If this upper choice is too controversial:
La Roue
J’accuse
Metropolis is not the first great film. However, it is practically the first great film of its kind.
Murnau’s Nosferatu was pretty ground breaking also, mainly in style rather than technically.
I forgot Haxan.
For me, Nosferatu just feels too antiquated. Mind you I recognize how much more fluid it is than Intolerance, but I find Lang’s Der Mude Tod from 1921 to be superior visually.
There are several here that I have not seen, so I am very intrigued. I’d also like to add Les Vampires from France, 1915.
I go to youtube to try and find out what this Feuillade is that Kenji mentions, and its the guy that directed the Vampires…
but the Griffith films, I’ve still only seen Intolerance.
…maybe youtube?
Mexican film La banda del automovil gris would be a nice canditate along the ones already mentioned. Also Der Golem.
La voyage dans la lune.
It’s magical. Really.
—PolarisDiB
It would have to be a D.W. Griffith movie – I vote for Intolerance (1916). Griffith revolutionized cinema in his day, establishing many cinematic techniques used repeatedly afterward. With Birth of a Nation (1915), this was his most influential film. There is an amusing film by the Taviani brothers called Good Morning, Babylon that tells the tale of two brothers coming from Italy to work on the Babylon set of this famous movie – a great double bill.
Oh yes, a very warm and likeable film, Good Morning Babylon (as with several others by the Tavianis)
Det Hemmelighedsfulde X (aka Mysterious X) 1914 by Benjamin Christensen. An early masterpiece.
I agree wit POLARISDIB: many say that Melies’ “Le Voyage dans la Lune” is the first masterpiece in the history of cinema.
Fantômas -1913 – Louis Feuillade,
Jason,
You can see A Corner in Wheat on YouTube:
http://www.youtube.com/watch?v=PSF7p_DAAxw
It’s a short but it possesses many of the elements of style that Griffith later elaborated on in his best features.
Thanks Matt for the link.
Also, about a Voyage to the Moon. I don’t find anything poetic or cinematic about the filmmaking, nor is there anything really interesting about the narrative. I take it for what it is, an early movie, but I personally wouldn’t consider it a great film.
I agree with Jason.
Ah, a masterpiece, really absolute, before Broken Blossoms is Straight Shooting (1917), the first Ford we have and rarely seen. They found a surviving copy of it in a Czech cinematheque. Anybody has seen it?

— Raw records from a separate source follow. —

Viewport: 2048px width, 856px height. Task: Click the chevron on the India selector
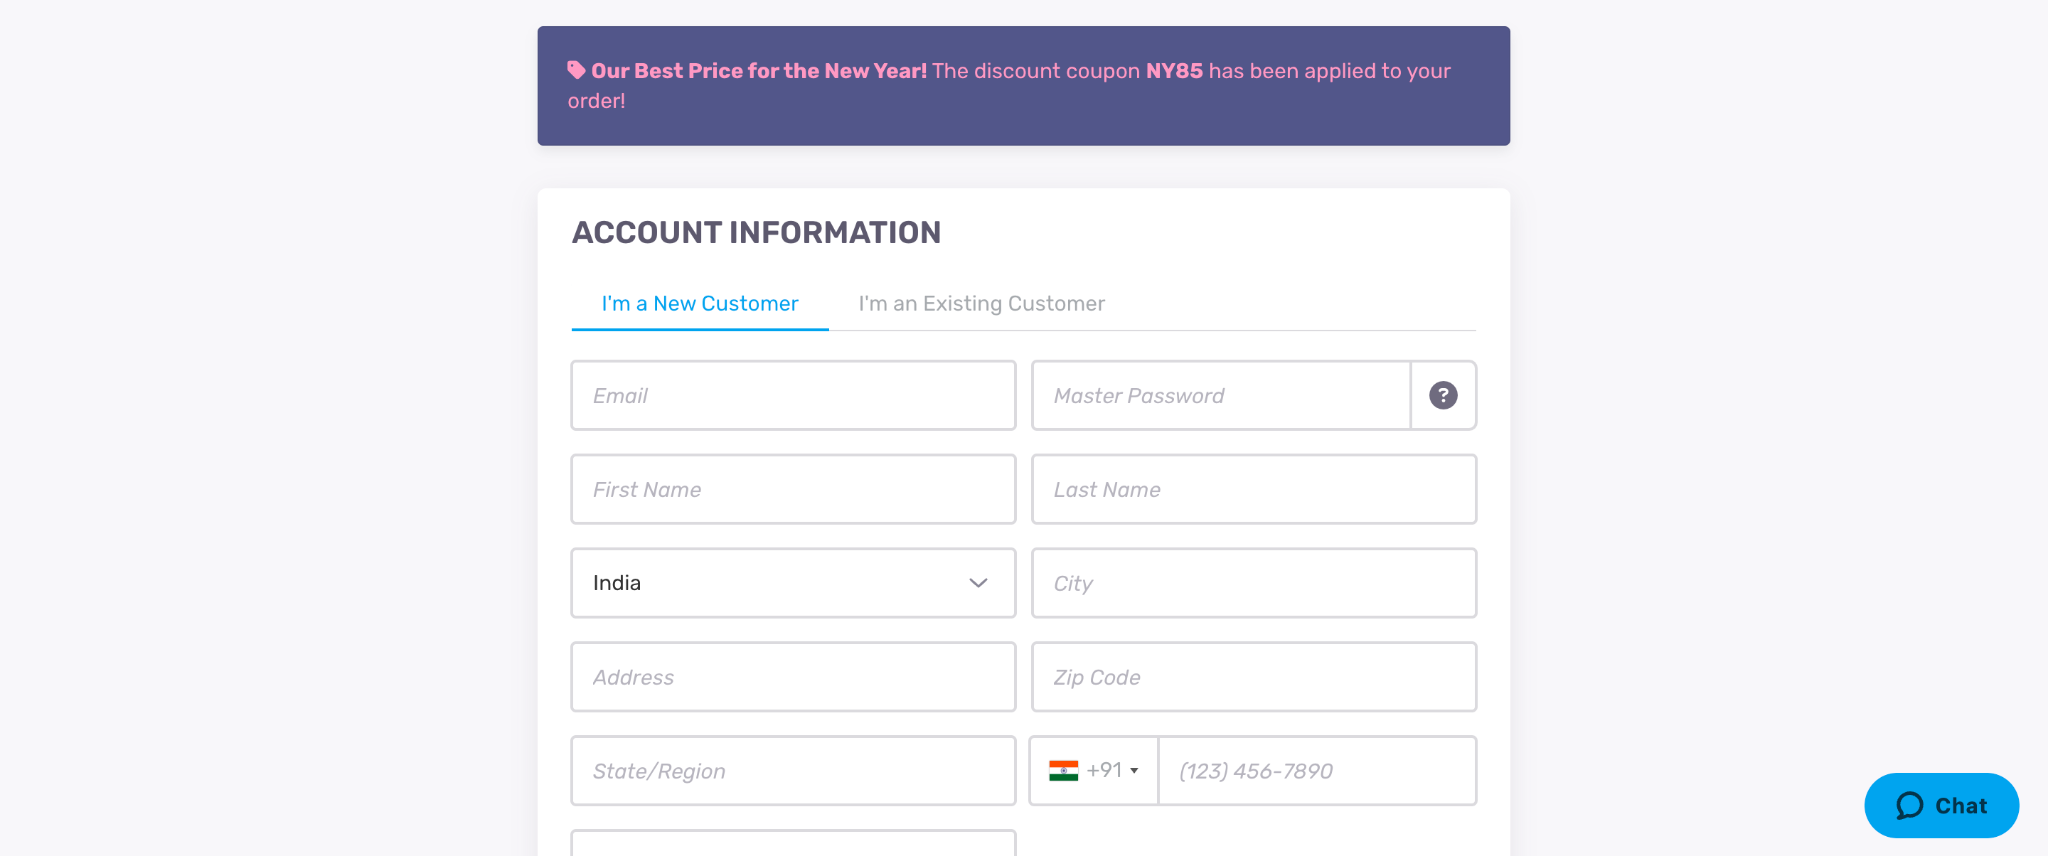(x=978, y=583)
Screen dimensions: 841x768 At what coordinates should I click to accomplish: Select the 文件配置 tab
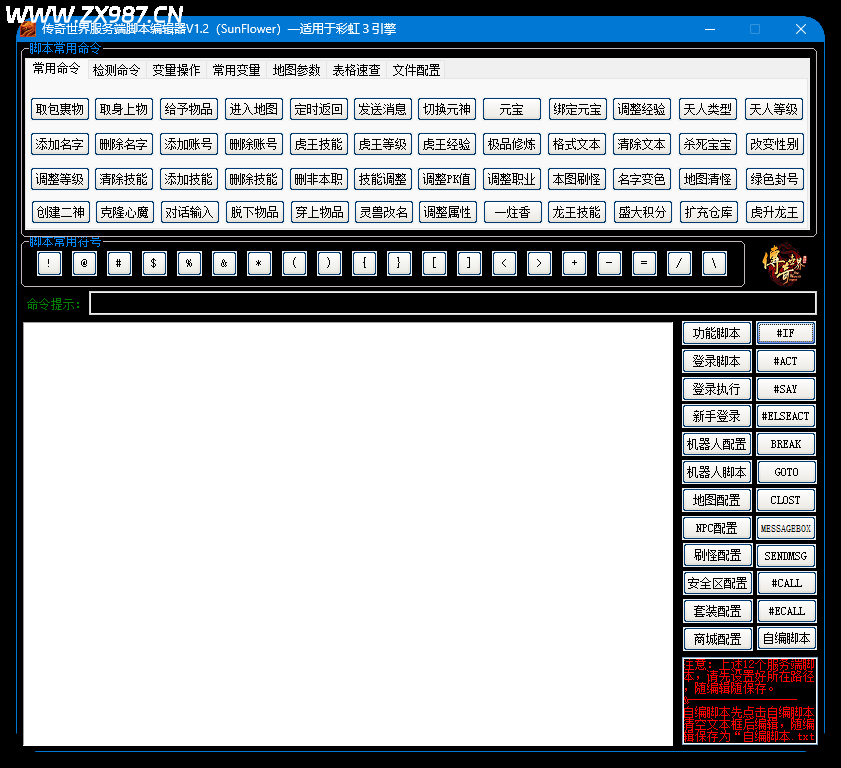(x=416, y=70)
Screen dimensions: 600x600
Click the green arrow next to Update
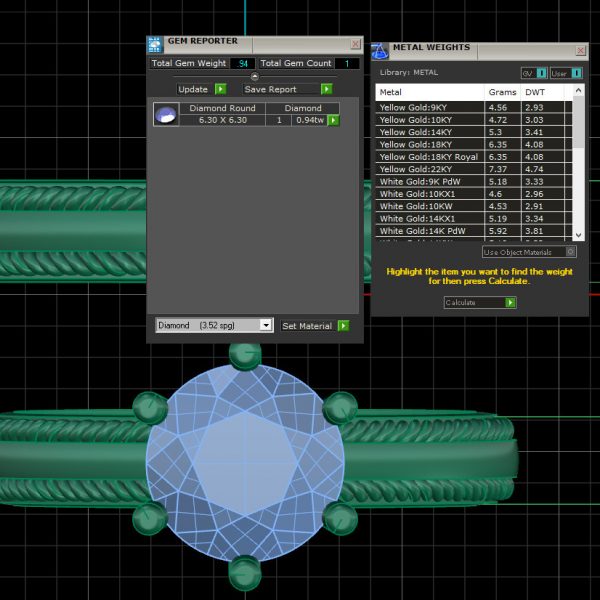pos(219,89)
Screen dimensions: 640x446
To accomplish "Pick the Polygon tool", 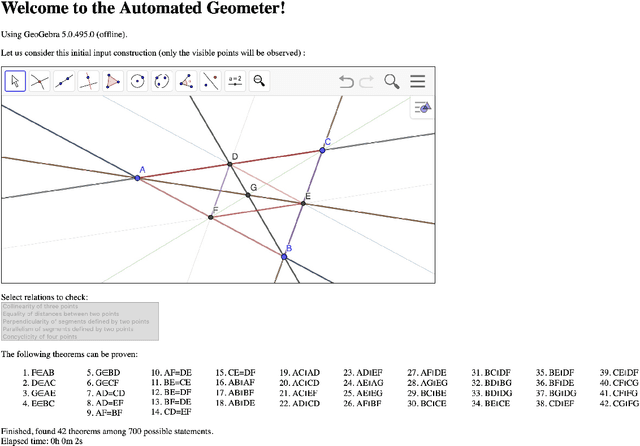I will pyautogui.click(x=113, y=82).
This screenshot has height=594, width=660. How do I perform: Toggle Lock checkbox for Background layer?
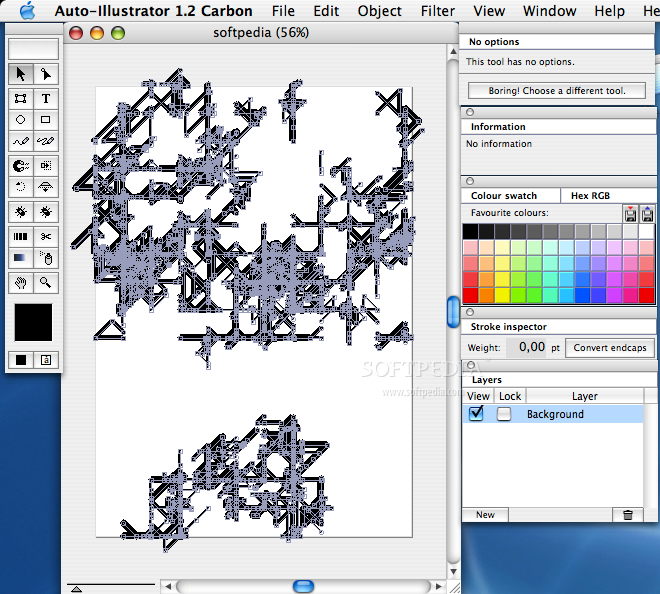click(x=505, y=414)
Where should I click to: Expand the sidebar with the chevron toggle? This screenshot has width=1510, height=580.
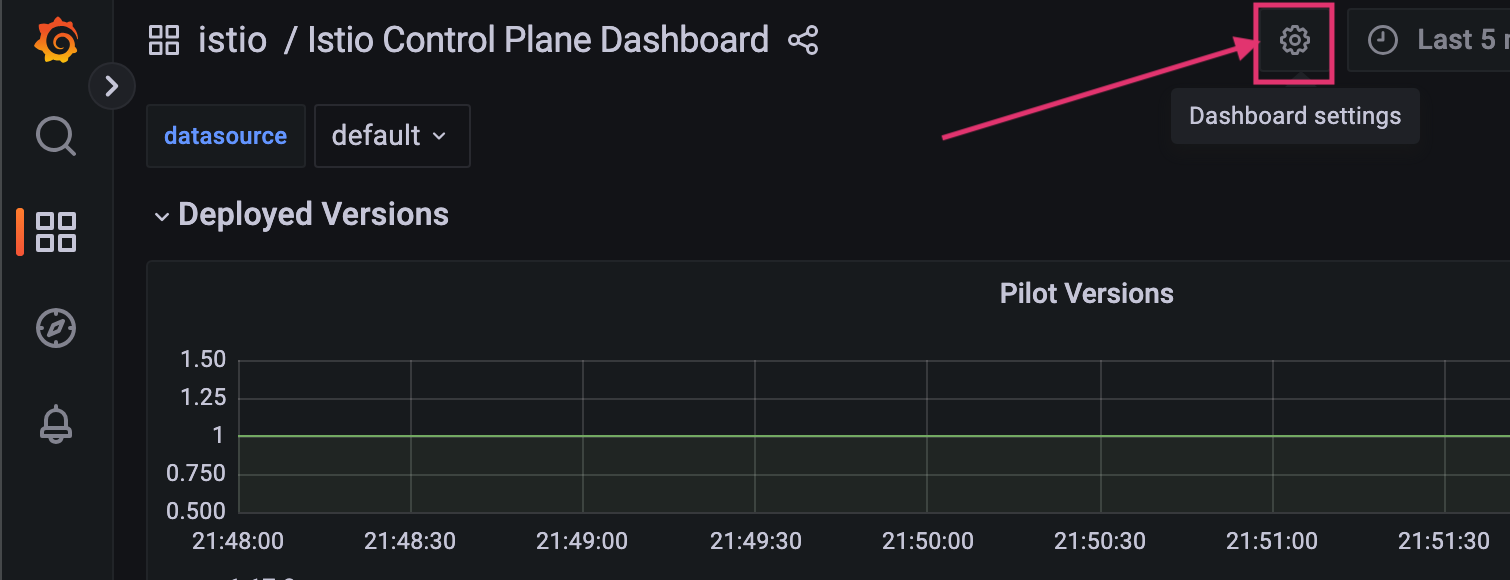(x=112, y=87)
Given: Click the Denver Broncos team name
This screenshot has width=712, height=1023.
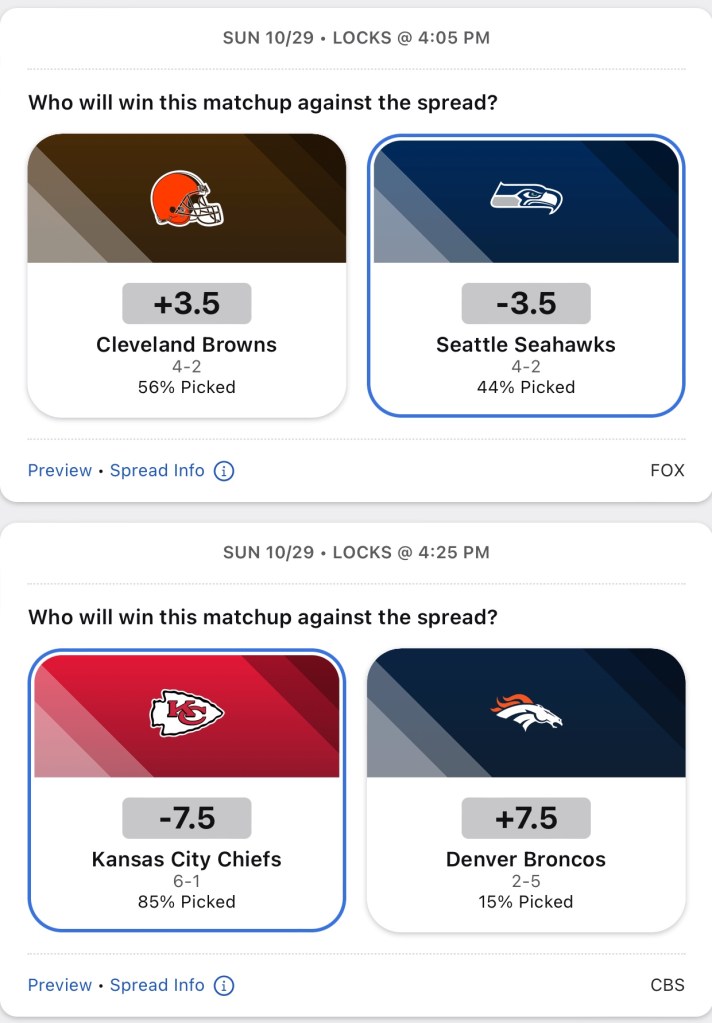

Sunrise: A Song of Two Humans (1927) dir. Murnau… with Janet Gaynor… Oscar 1929 in unique and artistic production, best actress, best cinematography
The Wind (1928) dir. Victor Sjostrom …. with Lillian Gish, a western and a psychological film
For pioneering efforts, i do like the shorts of Alice Guy-Blaché, who started in 1896 but hasn’t had the attention or credit she deserves
Kenji, I didn’t know of the existence of Alice Guy. Really rare. I found something on the internet, let you know soon!
It was the first and the most greatest experimental film in the history. It must be in The Auteurs.
I’d not heard of Alice Guy-Blaché either, thanks for the recommendation!
First greats… I would agree that The Mysterious X (1914) is remarkable and very ahead of its time. Ditto Louis Feuillade’s film serials Fantômas (1913) and Les Vampires (1915). L’Inferno (1911), an Italian interpretation of Dante’s Inferno, is of note, but I’d recommend finding a copy without the completely incongruous Tangerine Dream score.
Even earlier, I’d recommend a lot of Georges Méliès’ films, particularly The Merry Frolics Of Satan (1906), The Impossible Voyage (1904), A Trip To The Moon (1902) and Bluebeard (1901). He ought to be represented better on this site, he was really ahead of the game and his influence is still palpable.
As for 19th century cinema, I’d like to bring up the name of Émile Reynaud, responsible for the first “proper” animations. As early as 1892, he was producing 15-minute-long hand-painted animations which for some reason were never appreciated at the time. A few years later, and other artists had built on his techniques – to far greater praise. Allegedly, he was so angry and disappointed that he threw his life’s work into the Seine… although a two-minute film is available on Youtube:
http://www.youtube.com/watch?v=A5MXcxaRXNc
stewart SFA Adams
The earliest film that can be defined as great, or modern, meaning it grasps cinema. My pick would probally be Battle Ship Potemkin.